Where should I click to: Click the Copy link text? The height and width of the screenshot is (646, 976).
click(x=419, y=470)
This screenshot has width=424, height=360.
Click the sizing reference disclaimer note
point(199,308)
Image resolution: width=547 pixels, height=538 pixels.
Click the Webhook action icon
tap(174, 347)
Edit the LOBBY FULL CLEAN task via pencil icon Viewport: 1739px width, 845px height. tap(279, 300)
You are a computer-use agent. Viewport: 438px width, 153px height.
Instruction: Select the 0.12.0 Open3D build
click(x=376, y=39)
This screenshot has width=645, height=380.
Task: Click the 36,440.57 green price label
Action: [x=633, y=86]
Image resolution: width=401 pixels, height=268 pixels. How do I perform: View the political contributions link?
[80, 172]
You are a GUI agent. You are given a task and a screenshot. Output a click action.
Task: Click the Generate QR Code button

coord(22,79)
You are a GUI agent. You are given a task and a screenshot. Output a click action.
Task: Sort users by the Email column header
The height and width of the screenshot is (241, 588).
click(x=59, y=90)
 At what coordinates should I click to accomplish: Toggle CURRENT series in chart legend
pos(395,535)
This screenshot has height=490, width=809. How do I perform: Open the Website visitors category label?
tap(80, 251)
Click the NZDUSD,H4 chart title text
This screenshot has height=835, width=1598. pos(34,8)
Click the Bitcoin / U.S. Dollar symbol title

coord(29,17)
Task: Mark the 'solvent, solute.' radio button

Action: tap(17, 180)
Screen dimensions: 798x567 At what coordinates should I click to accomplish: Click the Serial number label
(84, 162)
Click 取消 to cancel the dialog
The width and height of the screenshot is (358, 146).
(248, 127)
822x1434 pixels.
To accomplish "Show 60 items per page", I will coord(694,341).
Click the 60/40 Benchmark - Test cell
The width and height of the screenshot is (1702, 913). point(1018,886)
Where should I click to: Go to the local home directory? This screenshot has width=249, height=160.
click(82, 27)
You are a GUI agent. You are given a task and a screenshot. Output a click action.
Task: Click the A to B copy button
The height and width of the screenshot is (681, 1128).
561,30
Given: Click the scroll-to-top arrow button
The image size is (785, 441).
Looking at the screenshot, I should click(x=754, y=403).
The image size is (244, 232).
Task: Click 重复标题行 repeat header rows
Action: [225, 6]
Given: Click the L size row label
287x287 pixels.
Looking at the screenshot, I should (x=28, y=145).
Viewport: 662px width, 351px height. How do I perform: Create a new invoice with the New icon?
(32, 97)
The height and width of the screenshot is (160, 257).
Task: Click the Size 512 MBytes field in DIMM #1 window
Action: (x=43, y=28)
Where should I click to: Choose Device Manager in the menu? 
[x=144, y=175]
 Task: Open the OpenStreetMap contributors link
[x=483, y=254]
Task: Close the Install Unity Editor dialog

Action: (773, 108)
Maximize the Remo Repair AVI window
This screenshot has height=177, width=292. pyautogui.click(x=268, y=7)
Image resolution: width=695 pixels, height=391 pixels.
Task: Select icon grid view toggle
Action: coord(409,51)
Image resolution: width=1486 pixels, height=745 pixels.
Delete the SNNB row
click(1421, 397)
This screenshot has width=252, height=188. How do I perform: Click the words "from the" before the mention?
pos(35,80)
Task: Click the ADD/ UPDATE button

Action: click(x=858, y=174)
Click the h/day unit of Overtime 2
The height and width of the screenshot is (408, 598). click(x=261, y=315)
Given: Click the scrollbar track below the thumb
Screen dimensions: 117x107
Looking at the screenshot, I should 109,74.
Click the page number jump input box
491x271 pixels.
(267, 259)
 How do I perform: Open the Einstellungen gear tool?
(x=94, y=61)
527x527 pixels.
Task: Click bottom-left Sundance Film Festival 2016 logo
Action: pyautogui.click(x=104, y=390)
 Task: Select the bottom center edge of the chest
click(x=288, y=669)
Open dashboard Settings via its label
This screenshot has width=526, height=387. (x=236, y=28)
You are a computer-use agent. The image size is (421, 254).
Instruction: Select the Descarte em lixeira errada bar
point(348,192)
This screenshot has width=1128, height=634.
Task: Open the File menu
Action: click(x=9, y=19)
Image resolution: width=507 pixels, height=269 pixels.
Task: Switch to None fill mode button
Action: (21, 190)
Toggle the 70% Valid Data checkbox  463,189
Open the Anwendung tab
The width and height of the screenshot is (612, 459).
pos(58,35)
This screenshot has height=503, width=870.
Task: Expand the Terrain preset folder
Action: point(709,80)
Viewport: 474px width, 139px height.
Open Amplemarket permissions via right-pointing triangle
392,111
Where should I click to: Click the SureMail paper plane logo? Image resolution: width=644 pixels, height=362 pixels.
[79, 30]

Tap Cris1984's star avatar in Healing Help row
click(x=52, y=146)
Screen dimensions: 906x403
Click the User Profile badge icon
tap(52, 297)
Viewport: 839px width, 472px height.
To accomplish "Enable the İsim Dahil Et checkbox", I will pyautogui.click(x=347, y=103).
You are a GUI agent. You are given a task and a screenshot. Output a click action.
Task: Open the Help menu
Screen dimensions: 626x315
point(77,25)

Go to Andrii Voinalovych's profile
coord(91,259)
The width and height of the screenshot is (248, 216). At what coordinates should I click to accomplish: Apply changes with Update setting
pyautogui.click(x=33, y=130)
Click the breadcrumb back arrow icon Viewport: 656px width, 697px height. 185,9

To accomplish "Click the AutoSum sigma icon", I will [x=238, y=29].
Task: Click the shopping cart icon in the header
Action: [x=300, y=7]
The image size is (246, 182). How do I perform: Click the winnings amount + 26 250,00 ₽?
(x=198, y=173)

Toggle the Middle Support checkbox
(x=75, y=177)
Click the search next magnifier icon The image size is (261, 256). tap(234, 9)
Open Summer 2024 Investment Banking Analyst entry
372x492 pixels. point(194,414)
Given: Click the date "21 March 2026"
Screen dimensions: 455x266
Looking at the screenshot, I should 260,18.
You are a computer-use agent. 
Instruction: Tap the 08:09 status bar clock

# # # # #

Repeat the lines from the one containing "Go to Andrii Voinalovych's profile" through the one containing "Click the breadcrumb", including both of those lines.

* _Correct response_
Go to Andrii Voinalovych's profile
coord(91,259)
The width and height of the screenshot is (248, 216). At what coordinates should I click to accomplish: Apply changes with Update setting
pyautogui.click(x=33, y=130)
Click the breadcrumb back arrow icon Viewport: 656px width, 697px height. 185,9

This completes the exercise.